Ockham's Razor: an interesting way to define "logical"

Wow. I can't even tell you how oft I have been given the following as an assumption in an argument: "Given any two explanations of a phenomenon, the simpler of the two will be the correct one". You've seen this guy lurking around the corner, just outside the circle of lamplight, right? It's not word-for-word, of course (I'm pretty sure it would be in Latin if anyone wanted to catch me on that point; how's your Latin, these days?), but this is one of the fundamental maxims of Modern Science. It stands right there next to the idea that the universe must lay bare all its secrets before man once man has figured out how to ask the right questions, and its sister notion that all things can be described mathematically.
Perhaps you noticed my majiscules up there and wondered why I used "Modern Science" as opposed to "modern science". These two, I think, are demonstrably separable schools of thought. Having promised demonstrability, please permit me to demonstrate.
Why must Ockham's Razor stand with the rules of truth-functional, or even first-order, logic? Why is it inherently as true as the law of excluded middle (you must have p or not p; never both, never neither. Schroedinger's cat is a famous paradox that demonstrates an absurdity in quantum mechanics, namely that the famous feline must be both living and dead until observed; a violation of this logical law.)?
Sometimes we forget that there are two kinds of logic in this wild and wacky world of ours. The first is the math kind: first order logic, which employs a good deal of truth-functional logic. It's good stuff; I'm a huge fan. It is not necessarily an accurate way of describing anything aside from p's and q's, however. Chinese Daoism rejects this kind of logic as a way to describe, for example, reality (at least, it used to. I have to admit that I haven't read anything but the Dao de jing, and that mostly through a translation. I admit that I'm uncertain what modern Daoists are saying).
The other kind of logic is the kind that humans use. We call it informal logic. I like this kind, too, but it is a different kind of logic. If Ockham's Razor were a product, this would be its brand. Informal logic is what we use when we can't prove absolutely whether an idea is true or false, but all the evidence seems to point toward one side of the other. This is the kind of logic used in a court of law. The only way to prove absolutely that a crime took place would be to have all people everywhere see it happen. Even that might not be proof! The universe is a strange place; I've seen a guy pull a coin out of a little girl's ear, you know. I'm just saying that human beings, as fallible and non-omniscient beings, sometimes get tricked, confused or otherwise miss some of the facts in a judgement of verity. Informal logic is for those who are less interested in p's and q's as they are in what the most likely (though not irrefutably certain) answer to a real question is.

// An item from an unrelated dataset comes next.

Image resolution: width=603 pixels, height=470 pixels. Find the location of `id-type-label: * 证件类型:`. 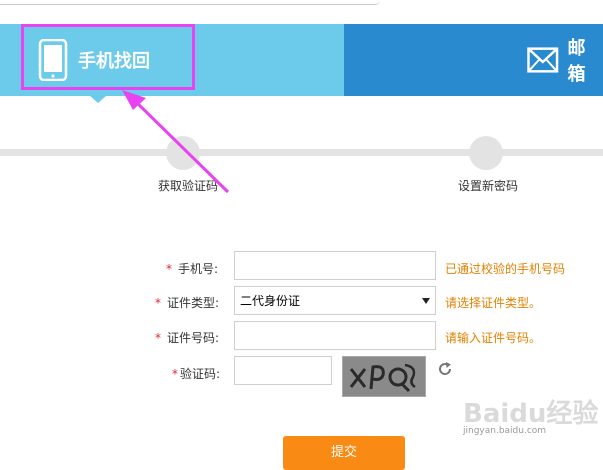

id-type-label: * 证件类型: is located at coordinates (188, 303).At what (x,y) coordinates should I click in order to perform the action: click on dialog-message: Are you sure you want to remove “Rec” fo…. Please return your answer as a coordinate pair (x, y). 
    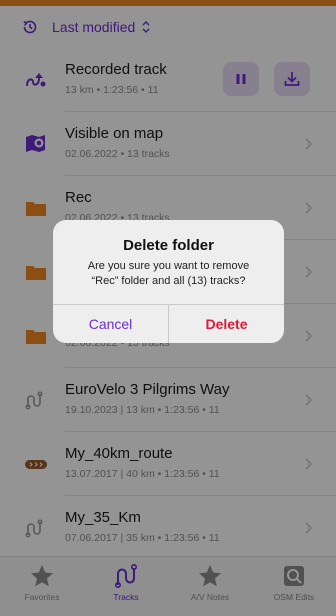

Both varieties of logic must, if we want a nice, clean game of it, acknowledge their boundaries. Formal, first order logic can assure us whether abstract things are true of false. David Hume proved pretty conclusively, I think, that first order logic can't actually step into the informal logic realm and deal with real-world events. If you have ever heard that correlation does not imply causation, this is where it came from. Informal logic, likewise, cannot step into the realm of the formal and use our best judgement to demonstrate universal truths. If you don't believe me, use your intuition instead of algebra on your next math test. I'd like to hear how it goes.

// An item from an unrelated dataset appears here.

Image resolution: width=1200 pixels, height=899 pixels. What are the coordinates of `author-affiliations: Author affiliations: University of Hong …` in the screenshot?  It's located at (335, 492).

Scientists (you can't tell because of English orthographical rules about the beginnings of sentences, but that's the kind of scientists with a leading miniscule) take a look at the world, look at their two kinds of logic, and say, "I can't use these to figure out that. At least, not for sure. What I can do is watch the universe go by and look for patterns. When I see a pattern, I'll try to come up with a reason for it." Ockham's Razor says that it makes sense that the simplest answer should be the correct one, and so the scientist won't waste time coming up with a more elaborate reason for what's going on. Ultimately, he knows, he cannot really decide why something is the way it is for certain, and so he may as well use the simplest models to avoid confusion.
Modern Scientists (that's the majiscule variety now) lift Ockham's Razor into the realm or formal logic, and in so doing deify math. Who wants math as a god? Well, if you're looking for a belief system without moral constraints, this is the one to go with. Making the assumption that Ockham's Razor is a statement of verifiable fact (it isn't, which is problematic for me, but let's pretend), it only makes sense that math can unerringly prove what is true. With this method of reasoning, we can elevate all informal logic to the level of the formal kind. Well now we know everything! The problem is that Ockham's Razor is not a statement of verifiable fact. You cannot prove that things don't happen for a more complicated reason than is immediately apparent. You cannot prove that there aren't things happening behind the scenes in the universe. You can't even prove that math describes anything in the real world! Now these are very attractive ideas, and they sing a lovely Siren's song. If you want to play at logic with the big boys, though, you can't have them. You must always remember that the universe is big enough for surprises. Socrates was right on at least one point. We are truly wise when we know that we know nothing.